● O QUE FAZER
a) No acórdão, qual é o valor do acréscimo patrimonial não justificado fixado para efeitos de IRS relativamente ao ano de 2010?
b) Redija a continuação do acórdão do Supremo Tribunal Administrativo a partir do ponto em que o texto termina.

● TEXTO DA PÁGINA
====

Acórdão nº 0777/18 de Supremo Tribunal Administrativo (Portugal), 05 de Setembro de 2018

Magistrado ResponsávelANTÓNIO PIMPÃO
Data da Resolução05 de Setembro de 2018
EmissorSupremo Tribunal Administrativo (Portugal)

Acordam na Secção do Contencioso Tributário do Supremo Tribunal Administrativo: * 1.1.

A Autoridade Tributária e Aduaneira recorre da sentença do TAF do Porto de 23/04/2018 (fls. 870-A/870-AG) que julgou procedente a ação intentada contra o ato do diretor de finanças do Porto, datado de 13/04/2017, que, concordando com as conclusões de relatório dos Serviços de Inspeção, fixou o rendimento tributável para efeitos de IRS, por métodos indiretos, para o ano de 2010, referente a acréscimo patrimonial não justificado no valor de € 8.624.930,00 euros, e determinou a sua anulação.

Termina as suas alegações com o seguinte quadro conclusivo: «i) Visa o presente recurso reagir contra a sentença que concedeu provimento ao recurso interposto ao abrigo do disposto no Art.º 146.º-B do CPPT – manifestação de fortuna –, com a consequente anulação da decisão recorrida, a qual sufragou que não existe caso julgado, na medida em que nos recursos das decisões de derrogação de sigilo bancário – no que concerne à inaplicabilidade do n.º 5 Art.º 45.º da LGT – apenas foi feita no Acórdão proferido no Proc. n.º 1796/15.0BEPRT, uma mera referencia à “latere” à questão da extinção do procedimento criminal por morte do marido da ora Recorrida e ao alegado abuso do referido n.º 5 do Art.º 45.º da LGT, não consubstanciando uma verdadeira apreciação jurídica, muito menos para efeitos de formação de caso julgado, sendo que a eventual referência a tais argumentos, é feita sobre a égide da derrogação do sigilo bancário e respectivos pressupostos, e não para efeitos de análise da legalidade da decisão de tributação por métodos indirectos, com fundamento em manifestações de fortuna.

ii) É contra tal entendimento que se insurge a Recorrente.

iii) A factualidade dada como provada na sentença recorrida, teve a sua génese nos procedimentos de derrogação do sigilo bancário à Recorrida e a A…………, tendo no âmbito, dos recursos interpostos a Recorrida invocado a inaplicabilidade do n.º 5 do Art.º 45.º da LGT, bem como a extinção do processo de inquérito criminal, atendendo ao falecimento de A………….., e do abuso do processo de inquérito criminal nos termos do n.º 5 do Art.º 45.º da LGT.

====

● MATERIAL FORNECIDO
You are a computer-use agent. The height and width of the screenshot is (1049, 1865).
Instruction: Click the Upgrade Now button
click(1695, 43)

====

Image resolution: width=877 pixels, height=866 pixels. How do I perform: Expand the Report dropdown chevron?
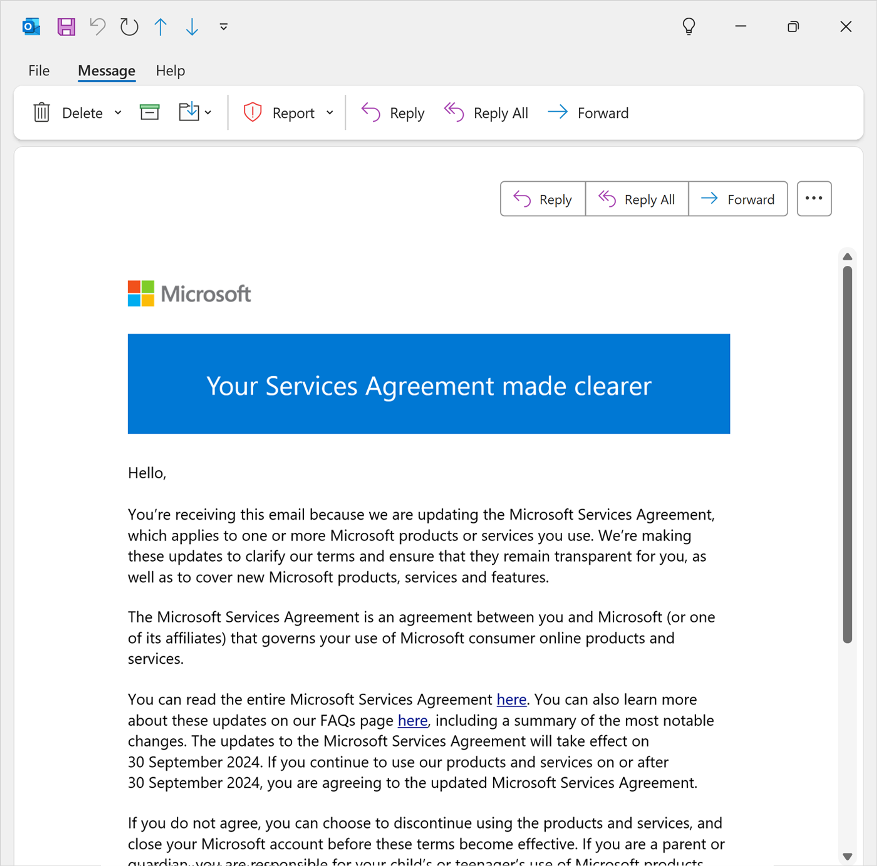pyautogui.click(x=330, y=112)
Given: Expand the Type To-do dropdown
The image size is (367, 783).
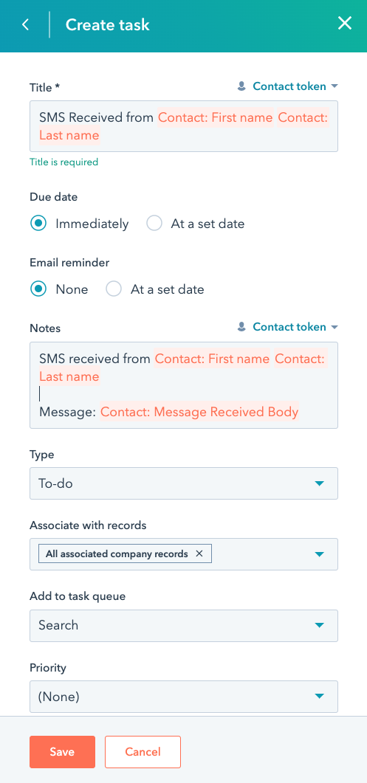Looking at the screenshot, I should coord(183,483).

====

● RESPOSTAS ÀS TAREFAS
a) € 8.624.930,00.

b)
iv) Tais argumentos foram apreciados no âmbito das sentenças proferidas pelo TAF do Porto no âmbito dos Procs. n.º 2449/15.5BEPRT e 1796/15.OBEPRT, tendo sido posteriormente objecto de recurso por parte da ora Recorrida, e no âmbito dos acórdãos proferidos por esse Venerando Tribunal nos Procs. n.ºs 2449/15.5BEPRT e 1796/15.0BEPRT, os mesmos negaram provimento aos recursos interpostos, tendo as decisões de derrogação de sigilo bancário transitado em julgado.

v) Nos presentes autos de manifestação de fortuna, a ora Recorrida suscitou novamente a inaplicabilidade do n.º 5 do Art.º 45.º da LGT, bem como a extinção do processo de inquérito criminal atendendo ao falecimento de A…………., do abuso do processo de inquérito criminal nos termos do n.º 5 do Art.º 45.º da LGT, ou seja, a Recorrida escorou a sua pretensão na mesma fundamentação que já havia esgrimido no âmbito dos processos de derrogação de sigilo bancário, e sob os quais já recaíram sentenças e acórdãos transitados em julgado (veja-se a este propósito o entendimento proferido no Acórdão n.º 1796/15.0BEPRT de 14.01.2016).

vi) Entendeu o Recorrente que a sentença procede a uma errada interpretação e aplicação de facto e de direito, no que respeita o trânsito em julgado dos argumentos atinente à inaplicabilidade do n.º 5 do Art.º 45.º da LGT, à extinção do processo de inquérito criminal atendendo ao falecimento de A…………, e ao abuso do processo de inquérito criminal nos termos do n.º 5 do Art.º 45.º da LGT.

vii) Tem-se entendido que a determinação dos limites do caso julgado e a sua eficácia passam pela interpretação do conteúdo da sentença, nomeadamente, quanto aos seus fundamentos que se apresentem como antecedentes lógicos necessários à parte dispositiva do julgado, ou seja o caso julgado visa essencialmente a imodificabilidade da decisão transitada e a irrepetibilidade do juízo contido na sentença.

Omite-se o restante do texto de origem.